No they shouldn’t their feelings are irrelevant.

Yeah, it is. The death penalty was suspended from 1972 to 1976 as a result of Furman v. Georgia, and all death penalties were commuted to life in prison, including all the Manson family.

By what law would you reinstate the death penalty?

Since she knows she’s dying, who’s to say she wouldn’t become a suicide bomber?
Anybody remember Willie Horton?
That Monty Python Black Knight was still tough with only one leg.
If Sharon Tate and her unborn child appear at the State Board of Parole hearing and indicates they supports a compassionate release for Susan Atkins then I would also.

Or take an example from Manson family member Lynette “Squeaky” Fromme and shoot the President.

But per your cite, Squeaky didn’t shoot a President, she didn’t even get a shot off at President Ford.
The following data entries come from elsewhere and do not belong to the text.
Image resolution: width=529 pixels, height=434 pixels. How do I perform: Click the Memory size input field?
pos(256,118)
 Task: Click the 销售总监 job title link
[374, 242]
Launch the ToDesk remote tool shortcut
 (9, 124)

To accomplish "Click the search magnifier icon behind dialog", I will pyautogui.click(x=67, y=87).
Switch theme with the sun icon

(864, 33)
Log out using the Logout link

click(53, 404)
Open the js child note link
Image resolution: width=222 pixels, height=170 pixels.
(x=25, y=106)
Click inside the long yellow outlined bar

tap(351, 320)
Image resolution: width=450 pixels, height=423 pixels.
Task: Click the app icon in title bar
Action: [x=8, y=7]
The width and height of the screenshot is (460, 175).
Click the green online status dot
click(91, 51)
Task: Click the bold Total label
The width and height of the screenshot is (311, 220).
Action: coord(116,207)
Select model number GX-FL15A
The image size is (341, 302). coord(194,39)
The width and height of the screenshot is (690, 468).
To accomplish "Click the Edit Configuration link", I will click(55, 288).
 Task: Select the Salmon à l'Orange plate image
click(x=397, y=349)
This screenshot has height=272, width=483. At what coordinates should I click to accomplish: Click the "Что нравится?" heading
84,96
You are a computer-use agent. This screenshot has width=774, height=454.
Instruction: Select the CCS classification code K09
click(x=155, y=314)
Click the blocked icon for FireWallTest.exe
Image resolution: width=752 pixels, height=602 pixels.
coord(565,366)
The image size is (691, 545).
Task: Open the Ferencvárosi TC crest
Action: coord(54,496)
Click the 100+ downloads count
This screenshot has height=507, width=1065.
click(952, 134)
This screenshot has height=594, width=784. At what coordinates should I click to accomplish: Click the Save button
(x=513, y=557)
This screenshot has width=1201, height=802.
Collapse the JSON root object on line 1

So Susan would do well not to take firearms education lessons from Squeaky, plus she’s shown a preference for blades anyway.

If Bugliosi is so damn compassionate about Susan Atkins, let HIM keep her in his house until she dies.

It’s easy to say such things when your life isn’t threatened, you didn’t know the victims, and you made a ton of money from the horrible crime. He can use some of that money to pay Atkin’s dying & death expenses.

What if Chuck Manson was the one dying of brain cancer? Ought he be released? Since I think not, I suppose I have to vote with the “let her rot” camp.

Ok. That’s a sentencing issue though, right? (Or are you implying that too many innocent folk get convicted?)

How does this apply to first degree murder, as in this Susan Atkins case. Is life imprisonment w/o parole too harsh in your opinion?

(I am framing the question with the assumption she is held in a standard U.S. facility, and not some Gulag or Devils Island death camp.)